━━ Material for the task ━━

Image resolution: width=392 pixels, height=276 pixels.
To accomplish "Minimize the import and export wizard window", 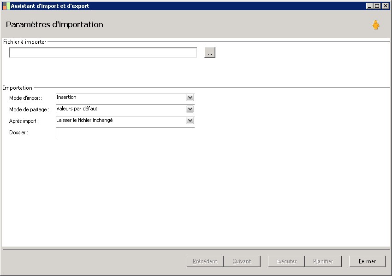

━━━
━━ Material for the task ━━

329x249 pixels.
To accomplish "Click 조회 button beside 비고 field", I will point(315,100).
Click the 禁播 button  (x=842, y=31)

━━━
━━ Material for the task ━━

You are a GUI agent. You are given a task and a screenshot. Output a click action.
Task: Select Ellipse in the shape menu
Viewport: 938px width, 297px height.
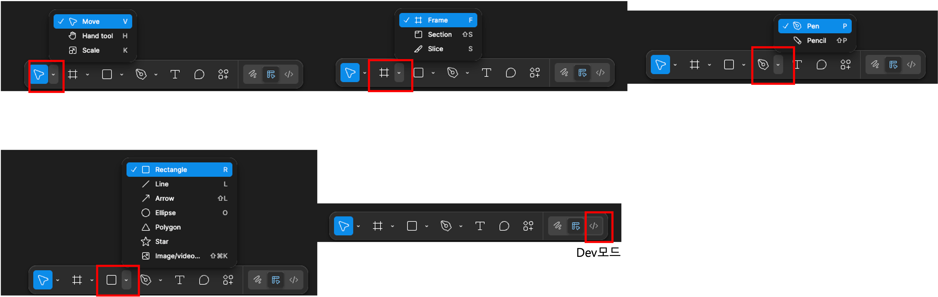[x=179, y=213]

━━━

:: What to do ::
Gather each line from the entries above that includes the word "pixels".

:: Solution to this task ::
Image resolution: width=392 pixels, height=276 pixels.
329x249 pixels.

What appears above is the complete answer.